(Beginning of Data to process)
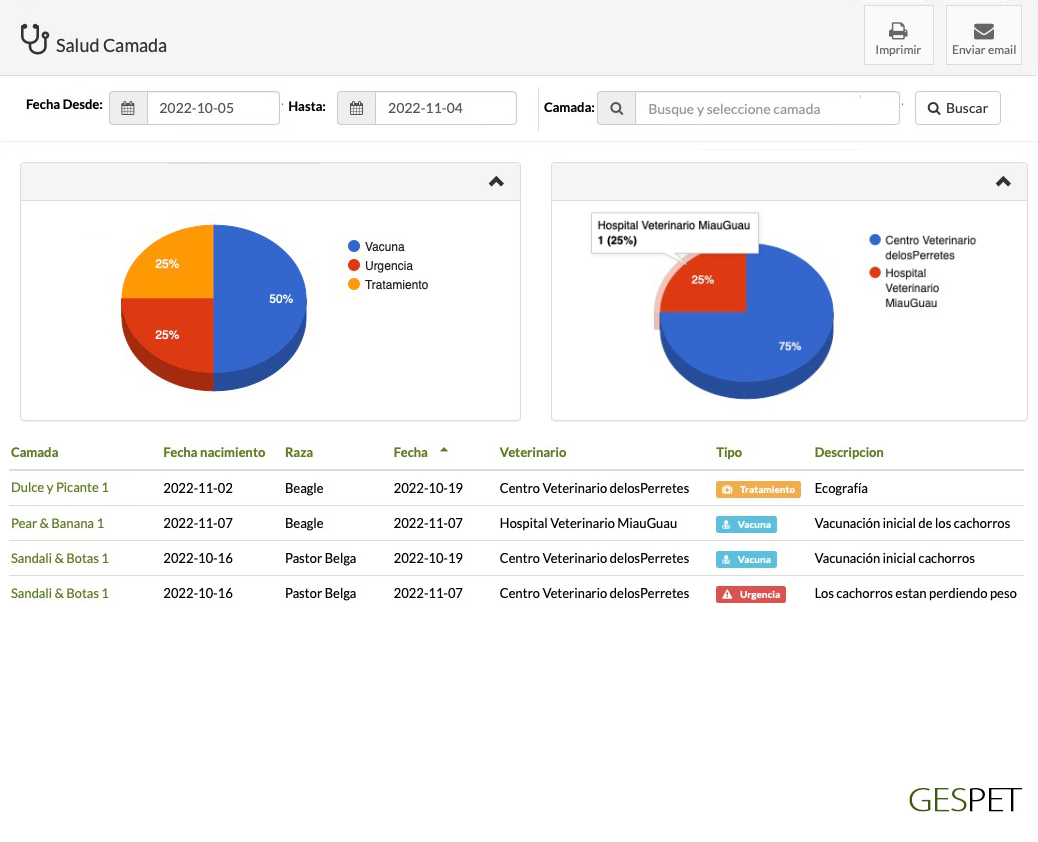Click the orange Tratamiento legend swatch
Image resolution: width=1038 pixels, height=842 pixels.
point(354,285)
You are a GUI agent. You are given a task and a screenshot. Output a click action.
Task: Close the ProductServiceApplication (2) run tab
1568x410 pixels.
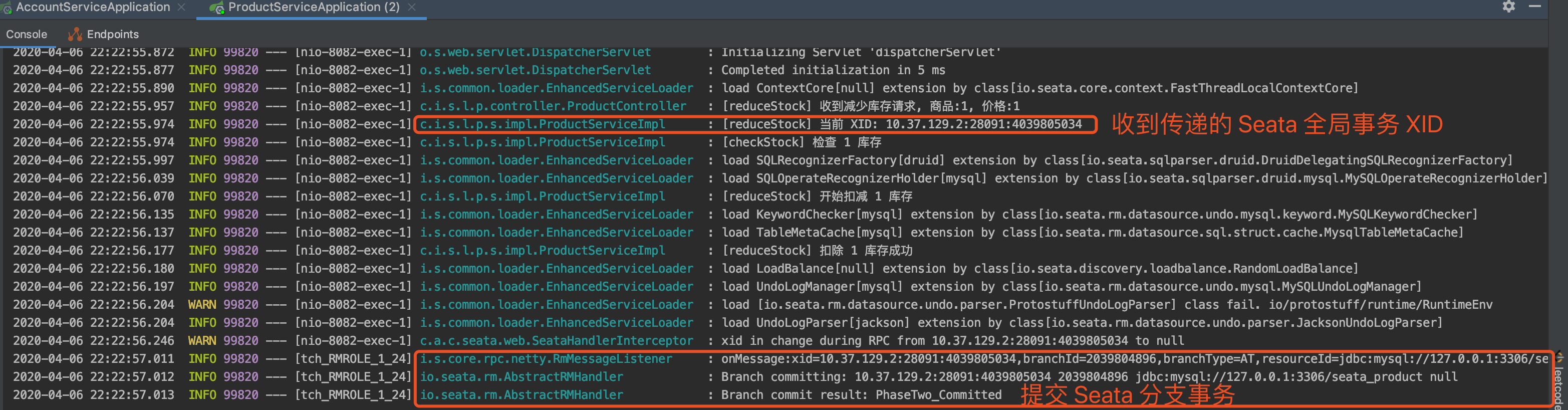click(x=412, y=8)
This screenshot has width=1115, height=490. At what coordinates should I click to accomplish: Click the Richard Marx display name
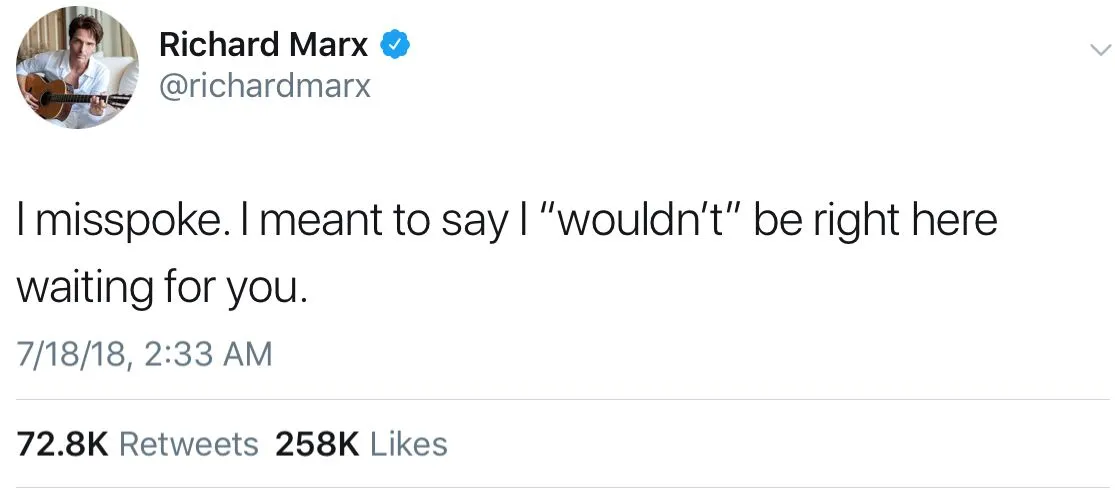[264, 45]
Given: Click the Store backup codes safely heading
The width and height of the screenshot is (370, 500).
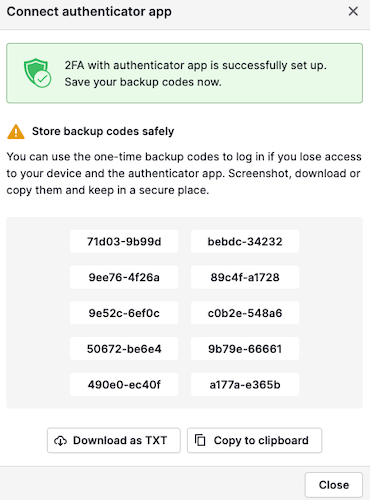Looking at the screenshot, I should point(103,131).
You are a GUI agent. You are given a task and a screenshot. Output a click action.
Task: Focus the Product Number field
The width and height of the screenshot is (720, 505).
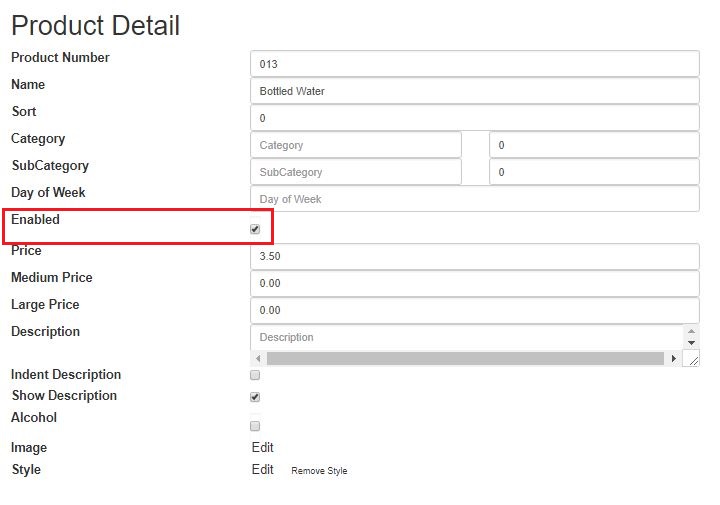(475, 64)
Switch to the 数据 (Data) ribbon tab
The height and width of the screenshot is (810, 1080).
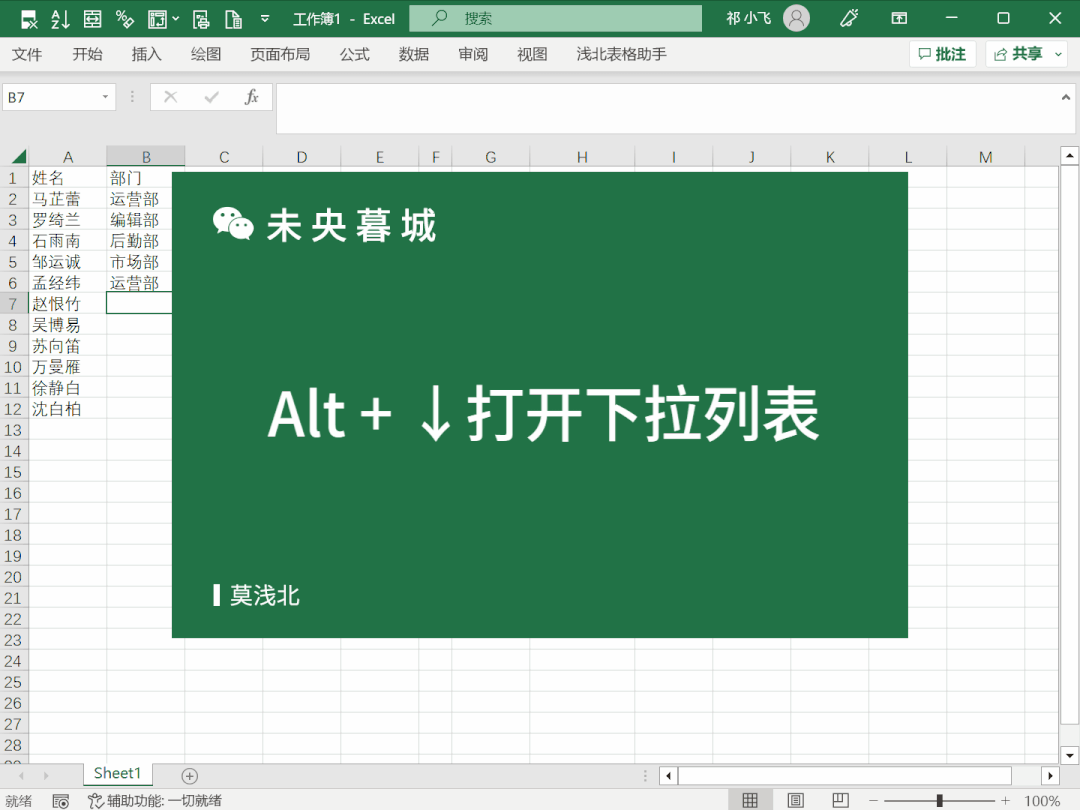[x=413, y=54]
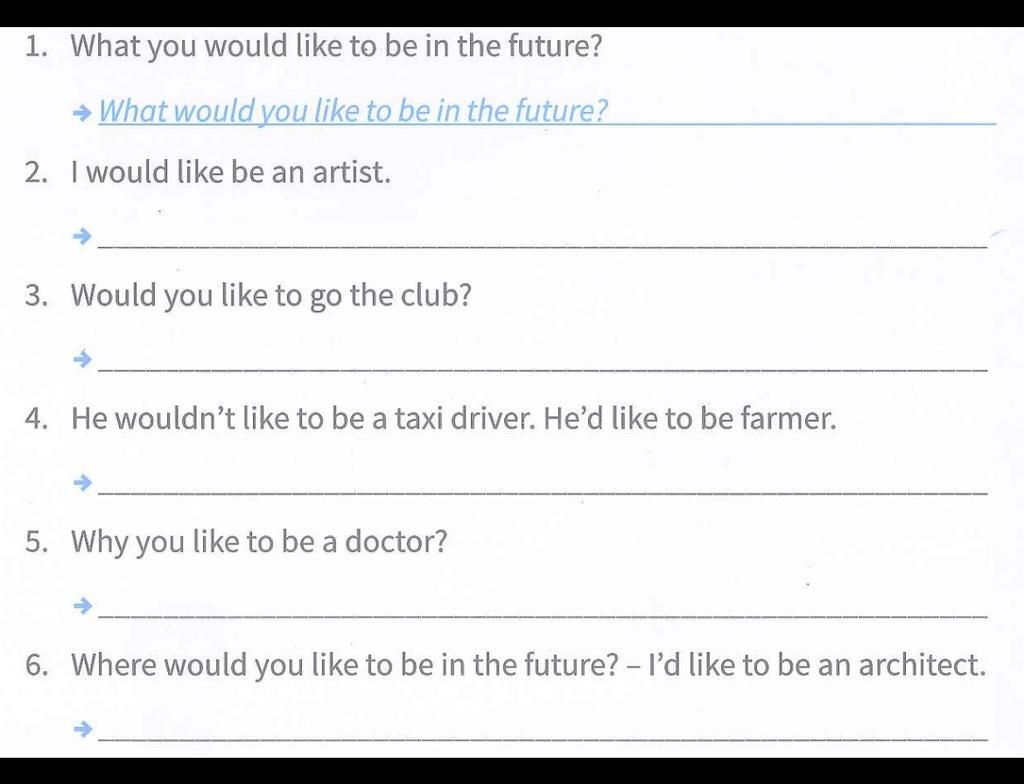Image resolution: width=1024 pixels, height=784 pixels.
Task: Click the answer line for 'I would like be an artist'
Action: click(x=543, y=246)
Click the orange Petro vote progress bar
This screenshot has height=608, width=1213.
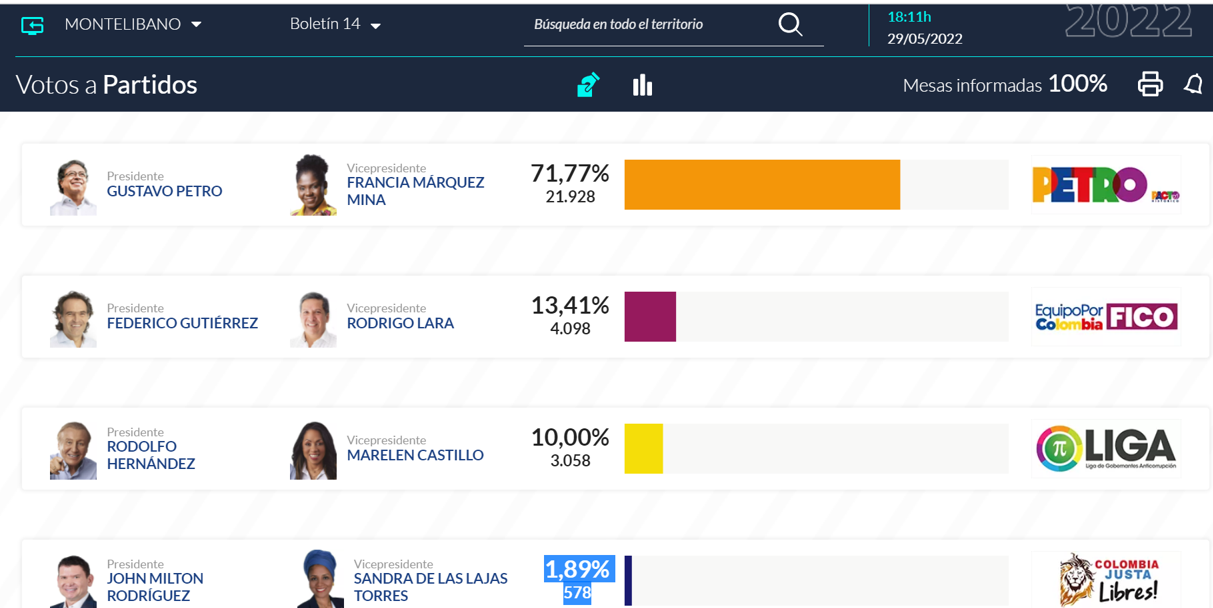[x=762, y=185]
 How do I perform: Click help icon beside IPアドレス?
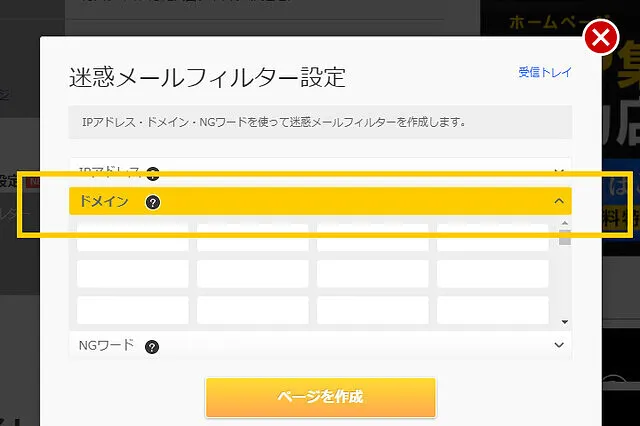(x=153, y=173)
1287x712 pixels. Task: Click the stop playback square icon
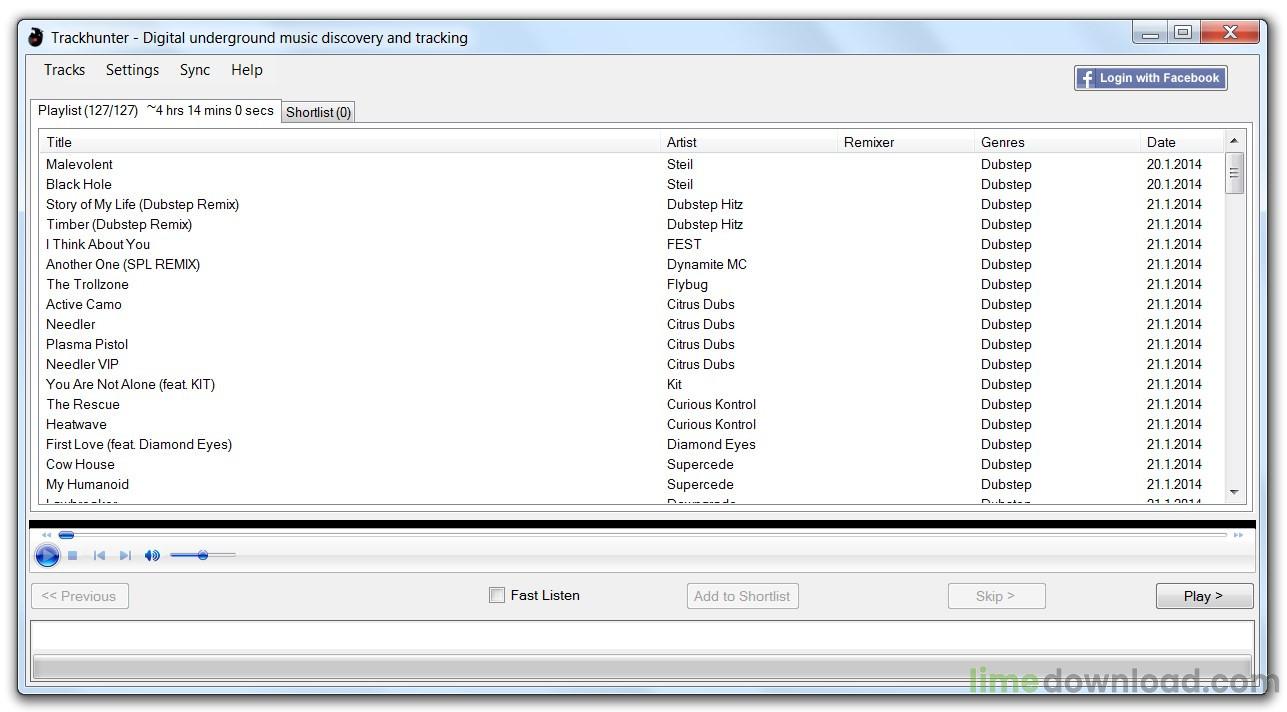coord(73,555)
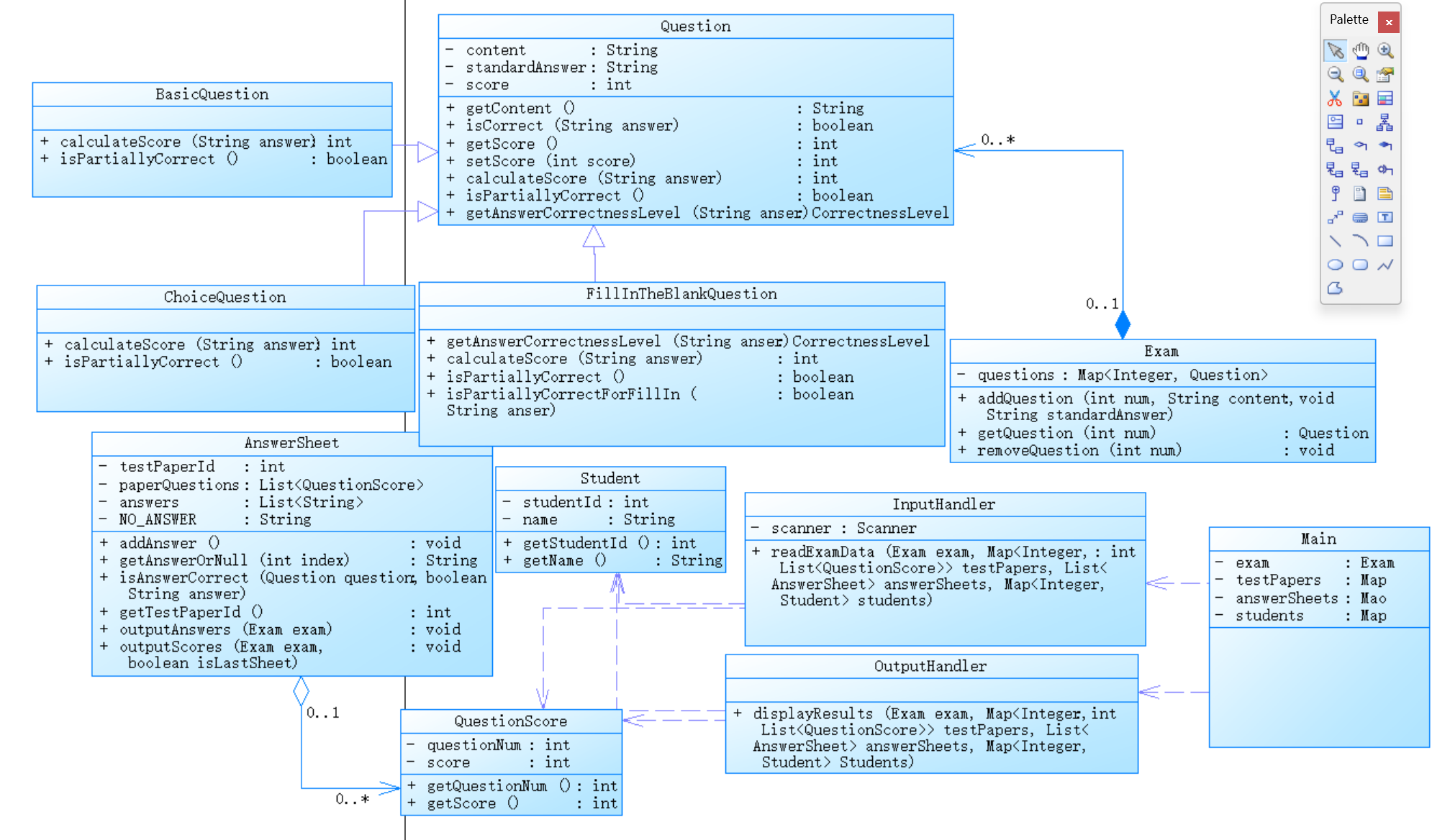Select the Grabber hand tool
The width and height of the screenshot is (1432, 840).
pos(1360,50)
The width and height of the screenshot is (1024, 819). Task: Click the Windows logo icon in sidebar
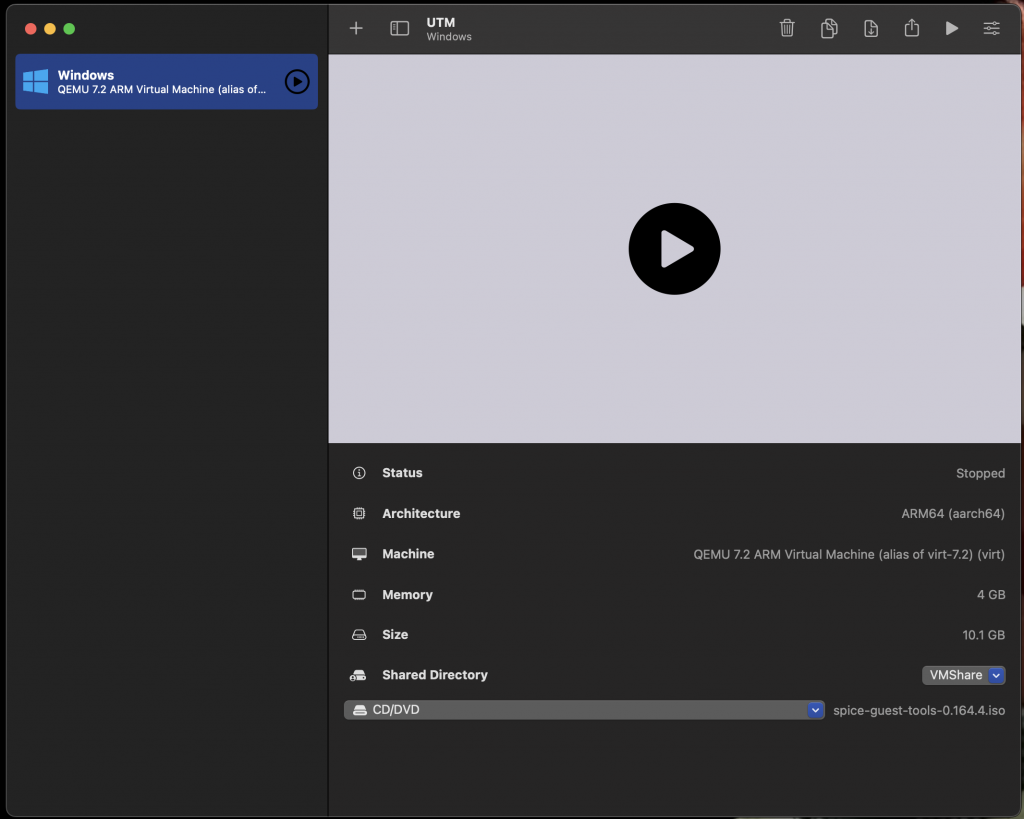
(End of Data to process)
= Description of the task =
Copy nothing but the lines above from the one with "How do I perform: Click" through the end of the material, word for word, and drop the pictures.

= Written reply =
 How do I perform: Click help icon beside IPアドレス?
(x=153, y=173)
1287x712 pixels. Task: Click the stop playback square icon
coord(73,555)
Select the Grabber hand tool
The width and height of the screenshot is (1432, 840).
pos(1360,50)
The width and height of the screenshot is (1024, 819). Task: Click the Windows logo icon in sidebar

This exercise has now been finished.